By helping customers who have been turned away by financial services institutions that don’t offer the RDSP, Royal Bank of Canada and Bank of Montreal have a prime opportunity in this market downturn. As the clock ticks toward the RDSP’s 2008 contribution deadline of March 2, both banks will have the chance to pick up other accounts from their new clients, including RRSPs, RESPs and TFSAs.

The RDSP has already been attracting new clients to BMO, says David Sharone, product manager of registered plans with BMO Mutual Funds Inc. in Toronto. Several clients have been so appreciative that BMO was the first financial services institution in Canada to offer the RDSP that they brought other assets to BMO, Sharone says.

BMO is centralizing its RDSP account creation at call centres. Although this may be an efficient model for the short term, it could hurt the growth of BMO’s program in the long term.
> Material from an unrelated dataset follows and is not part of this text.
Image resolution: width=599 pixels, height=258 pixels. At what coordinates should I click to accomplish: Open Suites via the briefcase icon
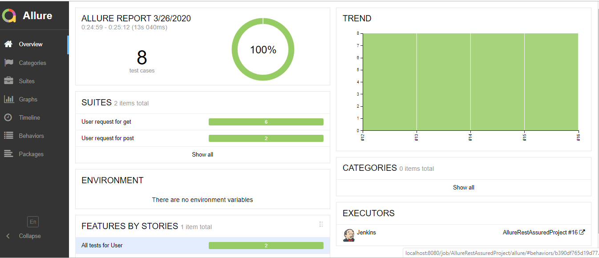coord(8,81)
In comparison, RBC clients can walk into any bank branch and set up an RDSP with one the bank’s 2,000 branch-based financial advisors, says David Birkbeck, head of registered products for RBC in Toronto. “This plan is quite complicated,” he says, “and people really need some advice, to sit down with somebody to talk about how the plan works, what the eligibility requirements are, what kind of things should they be thinking about in their specific, unique circumstances. We think it lends itself to a face-to-face meeting.”

Birkbeck recommends that clients meet with an advi-sor in an RBC branch; RBC is not offering the RDSP through its investment advisors at investment dealer RBC Dominion Securities Inc.

Clients of BMO’s brokerage, BMO Nesbitt Burns Inc. , are directed to use BMO’s RDSP call centre, while non-BMO clients must first open an account at a branch, then call a toll-free number to open an RDSP.

Neither BMO’s nor RBC’s RDSPs have a “self-directed” option, which would allow clients to hold any mutual fund or product. Funds and guaranteed investment certificates held in both banks’ plans are restricted in that they must be the pertinent banks’ products. On the upside, the RDSP carries no annual administration fee at either bank.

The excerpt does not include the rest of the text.